CLASS ACTIVITY I: DUCHAMP'S FOUNTAIN
Begin by asking students if they have seen Duchamp's Fountain before? Without offering cues ask: Is this art? What on earth is going on here? Before the whole class conversation abates, move on to the two videos. After the videos solicit any for further insights.
CLASS ACTIVITY II: PERFORMING JOHN CAGE'S 4'33"
John Cage's 4'33" is quite a contrast to the Shostakovich 8th String Quartet. It is, perhaps, the musical equivalent to Malevich's Black Square or White on White oil paintings shown below.
The entire student group should perform 4'33" with maximum theatrical aplomb and full use of live classical music performance conventions. The most fun can be had by booking the school music room in advance, handing out instruments, having copies of the score on music stands, and appointing a conductor who will keep an eye on the clock, and will perform with a mostly static baton and appropriate gravitas. The audience should be careful not to applaud or cough between movements; but should show enthusiastic appreciation before and after the performance in its entirety. The activity works even better if the music teacher joins in the facilitation and offers expertise during a short conversation following the performance.
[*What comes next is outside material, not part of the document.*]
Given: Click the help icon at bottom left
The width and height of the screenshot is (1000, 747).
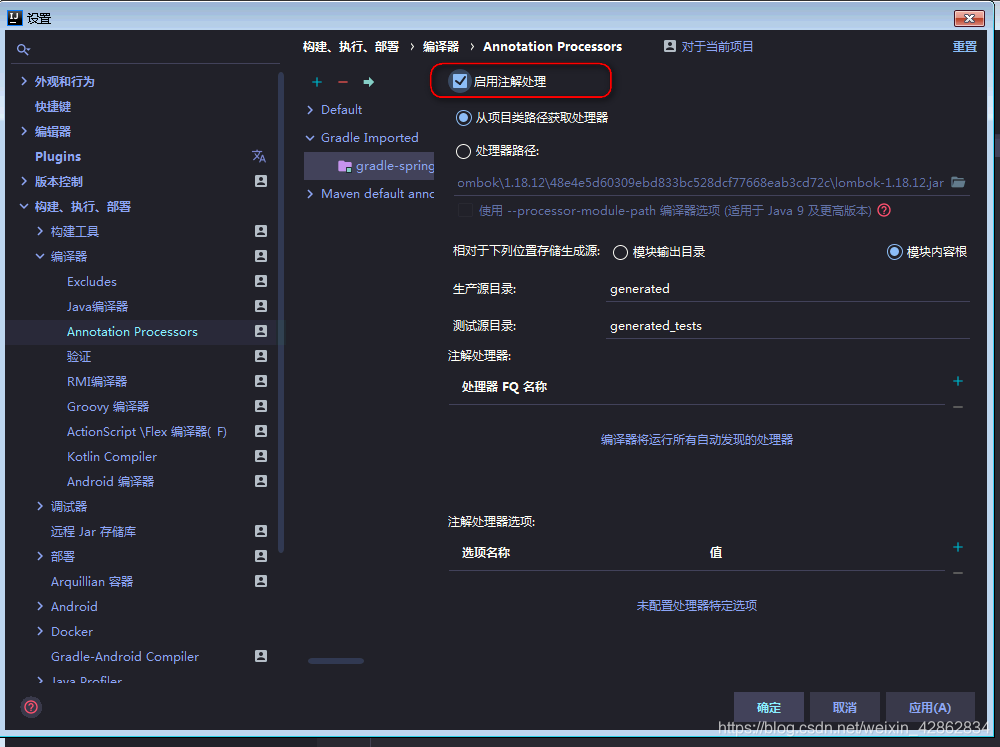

CLASS ACTIVITY III: PROVOCATIVE ARTWORKS STACK
Students should be given time to work in pairs and explore the following stack of provocative artwork (also the Warhol video), paying particular attention to the dates and the fragments of commentary. Printable pdf. of the artworks and questions.
After several minutes of sharing perspectives, ask students to rank the artworks in two different ways:
A. Esthetic beauty
B. Skillful manipulation of the chosen medium in the making process
Call on several pairs to report back to the entire class. Try to reach some consensus. Follow this by revisiting the tentative bullet points for a definition of art based on The Rembrandt Self Portraits. Finally address the Knowledge Questions below as an entire class.
What is conceptual art? To what extent is all conceptual art a footnote to Duchamp?
What specific works in the stack extend the boundaries for how we think about art. How precisely do they achieve this?
To what extent is originality important in assessing the quality or significance of a work of art?
From your own perspective are any of these works almost entirely bogus? Justify your response.